[PROVIDED DATA]

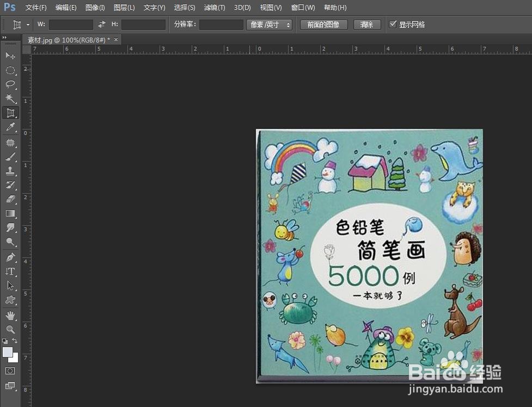532x407 pixels.
Task: Click the 前面的图像 button
Action: (x=323, y=24)
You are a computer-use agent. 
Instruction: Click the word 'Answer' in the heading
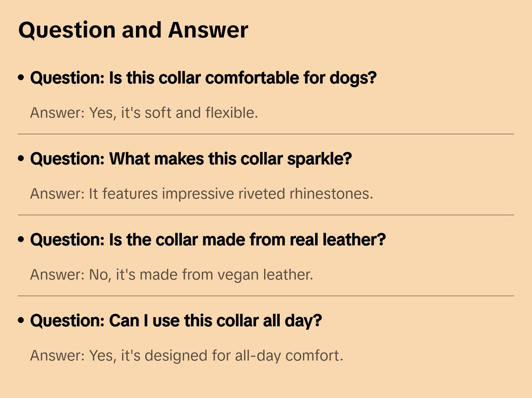pos(208,30)
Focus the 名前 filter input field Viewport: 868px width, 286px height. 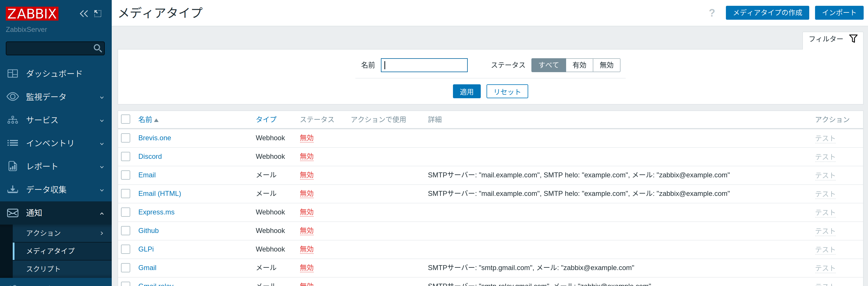point(424,65)
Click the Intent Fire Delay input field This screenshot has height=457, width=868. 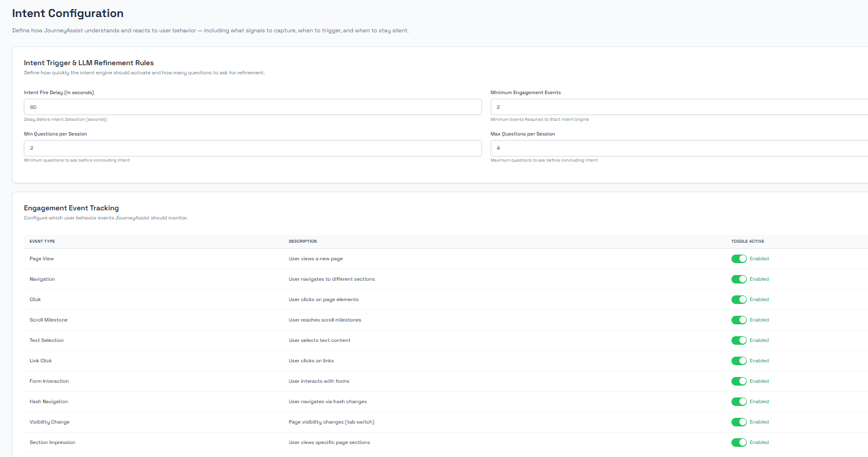253,107
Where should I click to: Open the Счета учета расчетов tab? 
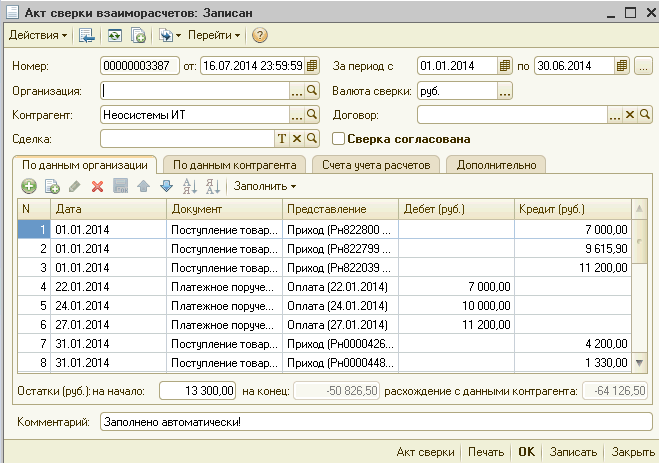pos(376,165)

[/PROVIDED DATA]

WORK TASK => Give back the lines from the one containing "Where should I" through the last line of the records above exactly as they appear, both included, and no pictures.

EXERCISE ANSWER =>
Where should I click to: Open the Счета учета расчетов tab? 
pos(376,165)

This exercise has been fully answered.